Höhere Schäden durch Täter im eigenen Unternehmen
tl Frankfurt
Der 23-jährige Buchhalter, der über Jahre 6,6 Mill. Euro veruntreute und dafür acht Sportwagen und eine Villa auf Mallorca kaufte. Die Küchenvorarbeiterin, die über 15 Jahre mit einer 23-köpfigen Diebesbande ihr Krankenhaus um Lebensmittel, Geschirr, Textilien, Verbandsstoffe etc. erleichterte. Diese illustren Beispiele nannte Rüdiger Kirsch, Betrugsexperte bei Allianz Trade, um zu zeigen, dass Unternehmen viel eher durch die eigenen Mitarbeiter als durch externe Täter die größten Gefahren drohen.
Tatsächlich ergibt sich aus aggregierten Daten aus den Schadensfällen der vergangenen fünf Jahre in der Vertrauensschadenversicherung (VSV) der Allianz, dass 57% der Täter aus dem eigenen Unternehmen kommen (siehe Grafik). Sie verursachen dabei fast drei Viertel der Schadenhöhe. Immerhin zeigt der Blick auf die vergangenen fünf Jahre, dass sowohl die Fallzahlen als auch die Schadenhöhe bei externen Dritten deutlich stärker zugenommen hat als bei eigenen Mitarbeitern. „Kriminelle Mitarbeiter sind nach wie vor eine unterschätzte Gefahr in Unternehmen“, sagte Kirsch. „Die schwarzen Schafe in den eigenen Reihen richten mit vermeintlichen ‚Alltagsdelikten‘ wie Betrug, Untreue oder auch Diebstahl und Unterschlagung nach wie die größten Schäden an – auch, weil sie mangels Kontrollen oft über viele Jahre unentdeckt bleiben. Vertrauen ist gut, aber es muss seine Grenzen haben.“
Als typischen Täter hat die Allianz einen etwa 45-jährigen, gebildeten Mann in gehobener oder leitender Position im Finanzwesen mit mindestens zehn Jahren Betriebszugehörigkeit identifiziert. Sie schlagen zwar seltener zu als die Jungen, die erst kurz dabei sind. Aber die Schäden sind eben deutlich größer, so die Erfahrung des Versicherers.

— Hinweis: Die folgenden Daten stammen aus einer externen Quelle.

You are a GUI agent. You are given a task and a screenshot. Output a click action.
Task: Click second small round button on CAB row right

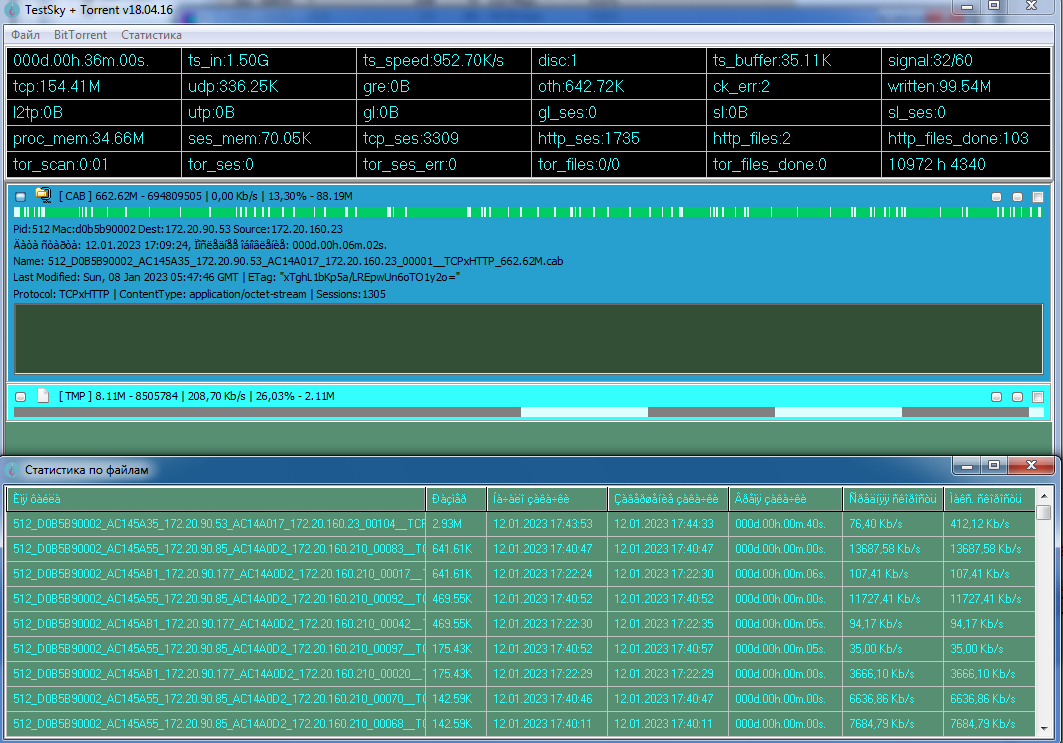pos(1017,197)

Als wichtigstes Motiv für Betrug, Untreue, Unterschlagung/Diebstahl, Korruption und den Verrat von Geschäfts- und Betriebsgeheimnissen – so die häufigsten Delikte der Innentäter – nannte Kirsch Spielsucht. Daneben gelten ein Luxuslebensstil, eine finanzielle Schieflage, Geltungssucht, Frust und mangelnde Loyalität als Antriebskräfte, um vom „Pfad der Tugend“ abzukommen.
Interne Kontrollsysteme, die sowohl zu Routineprüfungen als auch zur Prüfung von Auffälligkeiten führen, sind nach den Erfahrungen der Allianz-Trade-Mitarbeiter am besten geeignet, um Täter zu ertappen. Als wirksam gilt auch Whistleblowing, also sowohl Hinweise von Mitarbeitenden als auch von Unternehmenexternen (die Hinweisstelle sollte aber möglichst außerhalb des Unternehmens, zum Beispiel bei einer Anwaltskanzlei, angesiedelt sein). Und nicht zuletzt führen auch Kommissar Zufall und die Selbstanzeige aus schlechtem Gewissen auf die Schliche der Übeltäter.
Und wer haftet für solche Schäden? Es kommt darauf an. „Normale“ Mitarbeiter inklusive leitende Angestellte haften bei einfacher Fahrlässigkeit nie, bei mittlerer teilweise (quotal) und bei grober voll. Steht die Schadenhöhe in grobem Missverhältnis zum Verdienst, kommt es zu einer Begrenzung über die Verhältnismäßigkeitsprüfung, so Rechtsanwalt Stefan Steinkühler auf der Veranstaltung. Damit bleibt das Unternehmen häufig auf einem Großteil des Schadens sitzen. Hier kann dann die Vertrauensschadenversicherung (VSV) einspringen.
Organmitglieder haften hingegen grundsätzlich unbegrenzt und mit ihrem Privatvermögen – und sichern sich deshalb oft mit einer Managerhaftpflichtversicherung (D&O-Versicherung) ab.